Bu şirketlerin üretim için yurtdışından her sene yüzbinlerce ton GDO’lu mısır ithal etmesi, elde ettikleri büyük kar paylarını da yurtdışına transfer etmesi ülkemizin ekonomik çıkarları açısından son derece vahim bir durumu ortaya koymaktadır.

Dahası sağlıklı gıda üretimine olan talebin hızla yükseldiği tüm dünyada nişasta bazlı şekerler ve yüksek yoğunlukta tatlandırıcıların kamu sağlığı için oluşturduğu tehdit ve sağlık harcamalarını artıracağı gerçeği göz ardı edilmemelidir.

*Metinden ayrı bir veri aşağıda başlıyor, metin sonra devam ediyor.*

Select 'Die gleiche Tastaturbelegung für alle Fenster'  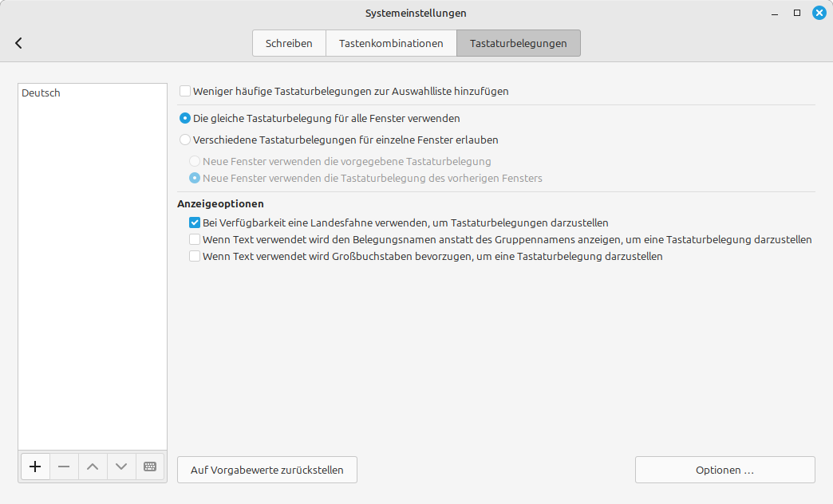185,119
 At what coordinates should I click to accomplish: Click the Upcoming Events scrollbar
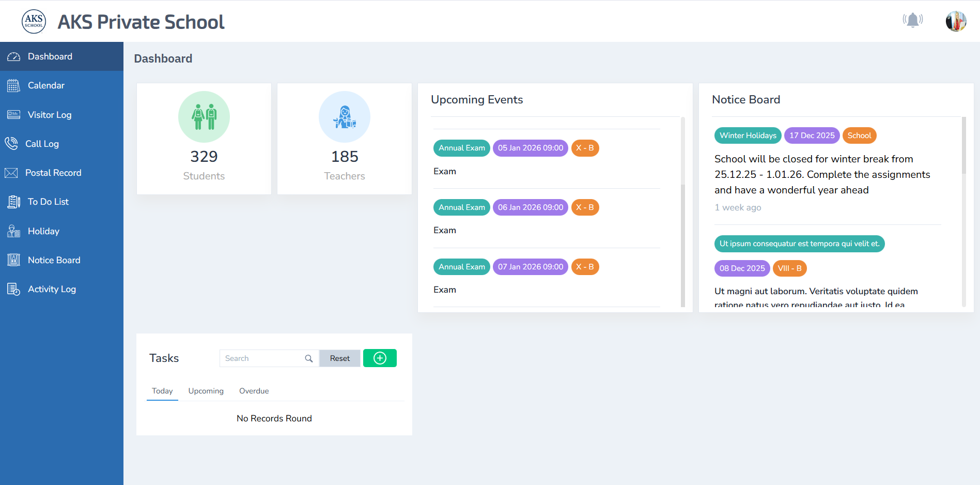click(x=682, y=212)
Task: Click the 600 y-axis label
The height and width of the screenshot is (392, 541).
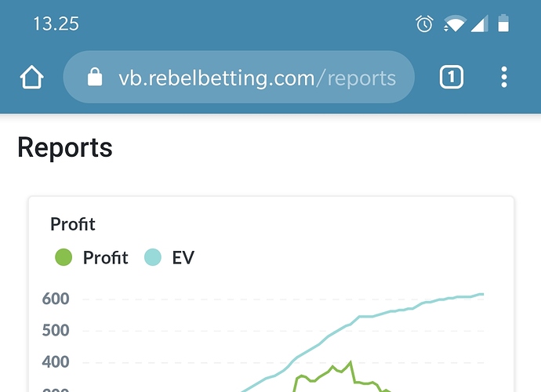Action: point(56,299)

“EKONOMİK DEĞERLERİMİZİ KORUMAK, COĞRAFİ SINIRLARIMIZI KORUMAK KADAR ÖNEMLİDİR”

Bizler bu toprakları kanımız, canımız pahasına yurt edindik.

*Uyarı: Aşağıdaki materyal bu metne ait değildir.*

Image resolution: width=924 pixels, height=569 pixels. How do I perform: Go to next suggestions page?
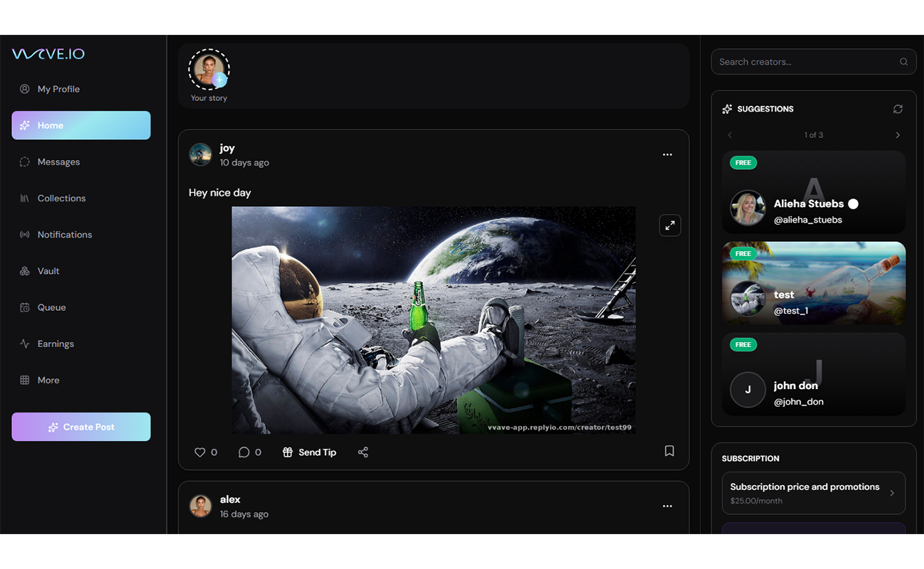click(x=898, y=135)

Daha önce özelleştirilen ve bugün özelleştirme kapsamında bulunan nice kuruluşları yokluklar içinde, vergilerimizle kurduk.

Fedakarlıklar yaparak, ter dökerek bugünlere getirdik.

Bu kuruluşlar da üzerinde yükseldikleri topraklar da kimsenin özel mülkiyeti değil, milletimizin malıdır.

Şekerden geçimini sağlayan 250 bin şeker pancarı üreticisi ile sektör çalışanlarının hakkını Türkiye Kamu-Sen olarak sonuna kadar savunmaya kararlıyız.

Bugün gelinen noktada milli olan her kuruluşu savunmak, vatanı savunmak kadar kutsaldır.

Bu ülke için çakılan her çivide bu kuruluşların katkısı, kamu çalışanlarının emeği ve alın teri vardır.

Türk ekonomisi, başıboş, plansız, programsız özelleştirmelerle, özel sermayenin insafına terk teslim edilemez.

Küresel sermayenin bir vatanı korumak, gözetmek, bir milleti kurtarmak gibi bir sorumluluğu yoktur.

Ama bu ülkede yaşayan, bu ülkeyi yöneten herkesin böyle bir görevi vardır.

Bu görev, bu vatanın kuruluşlarının, kurumlarının korunmasıyla başlar.

Vatan savunması devletin, milletin kuruluşlarının elimizden çıkarılmasına karşı durmakla başlar.

Ülkemizin ekonomik değerlerini korumak, coğrafi sınırlarını korumak kadar önemlidir.

Bu nedenle toplumumuzun tüm bireylerini ve sivil toplum kuruluşlarını da şeker fabrikalarının özelleştirilmesi konusunda daha duyarlı olmaya davet ediyoruz.

Türk Enerji-Sen olarak diyoruz ki; bütün bu gerçeklerin ışığında yapılması gereken dünyada uygulanan yönetim modelleri örnek alınarak kooperatifler vasıtasıyla çiftçilerin, fabrika çalışanlarının ve devletin katılımıyla modern ve uygulanabilir yönetim modellerinin uygulanması, fabrikaların modernizasyonunun yapılarak üretim miktarlarının ve verimlerinin artırılması, Şeker pancarı ve şeker üretiminin önündeki kısıtlamaların kaldırılmasıdır.